(Items from a data source)

- Opening Delimiter -

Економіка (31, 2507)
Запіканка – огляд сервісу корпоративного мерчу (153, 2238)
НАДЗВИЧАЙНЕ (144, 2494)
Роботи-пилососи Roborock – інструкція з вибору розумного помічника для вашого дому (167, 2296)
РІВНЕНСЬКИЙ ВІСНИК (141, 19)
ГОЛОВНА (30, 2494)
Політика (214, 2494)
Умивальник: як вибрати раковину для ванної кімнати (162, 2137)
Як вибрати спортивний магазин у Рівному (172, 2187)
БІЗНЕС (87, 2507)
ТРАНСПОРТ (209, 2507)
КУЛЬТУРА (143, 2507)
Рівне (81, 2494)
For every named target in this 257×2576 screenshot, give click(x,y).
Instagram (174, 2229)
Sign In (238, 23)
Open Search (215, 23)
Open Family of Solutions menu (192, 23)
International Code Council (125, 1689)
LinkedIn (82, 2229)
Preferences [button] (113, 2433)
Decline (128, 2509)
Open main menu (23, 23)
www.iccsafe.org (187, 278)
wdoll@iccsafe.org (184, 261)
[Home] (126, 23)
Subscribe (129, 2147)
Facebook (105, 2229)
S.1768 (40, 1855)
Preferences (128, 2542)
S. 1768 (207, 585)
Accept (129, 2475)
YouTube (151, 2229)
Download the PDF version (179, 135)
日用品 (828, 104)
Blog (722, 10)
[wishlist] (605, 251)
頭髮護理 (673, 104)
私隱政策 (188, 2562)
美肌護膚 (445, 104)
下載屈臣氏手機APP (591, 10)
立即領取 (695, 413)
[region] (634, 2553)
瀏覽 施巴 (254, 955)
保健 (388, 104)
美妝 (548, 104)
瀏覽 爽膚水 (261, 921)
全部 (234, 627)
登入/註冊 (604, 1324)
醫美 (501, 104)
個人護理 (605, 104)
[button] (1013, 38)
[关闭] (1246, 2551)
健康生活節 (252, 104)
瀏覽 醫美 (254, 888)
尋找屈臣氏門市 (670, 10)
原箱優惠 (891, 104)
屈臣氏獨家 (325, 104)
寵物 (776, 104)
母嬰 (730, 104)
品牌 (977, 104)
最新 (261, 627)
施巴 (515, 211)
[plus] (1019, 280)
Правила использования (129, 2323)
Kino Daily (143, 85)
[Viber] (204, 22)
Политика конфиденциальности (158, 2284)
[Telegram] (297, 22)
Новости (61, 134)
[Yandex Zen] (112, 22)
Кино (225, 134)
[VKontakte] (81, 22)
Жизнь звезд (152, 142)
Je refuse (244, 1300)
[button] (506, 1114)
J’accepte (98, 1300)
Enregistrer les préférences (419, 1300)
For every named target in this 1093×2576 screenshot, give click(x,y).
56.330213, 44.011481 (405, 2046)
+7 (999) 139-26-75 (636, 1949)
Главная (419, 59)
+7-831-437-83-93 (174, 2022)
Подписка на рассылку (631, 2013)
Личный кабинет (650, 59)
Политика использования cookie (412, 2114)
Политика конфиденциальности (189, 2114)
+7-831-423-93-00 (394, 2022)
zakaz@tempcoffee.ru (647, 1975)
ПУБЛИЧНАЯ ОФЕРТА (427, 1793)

- Closing Delimiter -

- AIM OF THE TASK -
Extract the lines above, from the first one through the one containing "Політика (214, 2494)", and return only those, unchanged.

- ANSWER SPACE -
Економіка (31, 2507)
Запіканка – огляд сервісу корпоративного мерчу (153, 2238)
НАДЗВИЧАЙНЕ (144, 2494)
Роботи-пилососи Roborock – інструкція з вибору розумного помічника для вашого дому (167, 2296)
РІВНЕНСЬКИЙ ВІСНИК (141, 19)
ГОЛОВНА (30, 2494)
Політика (214, 2494)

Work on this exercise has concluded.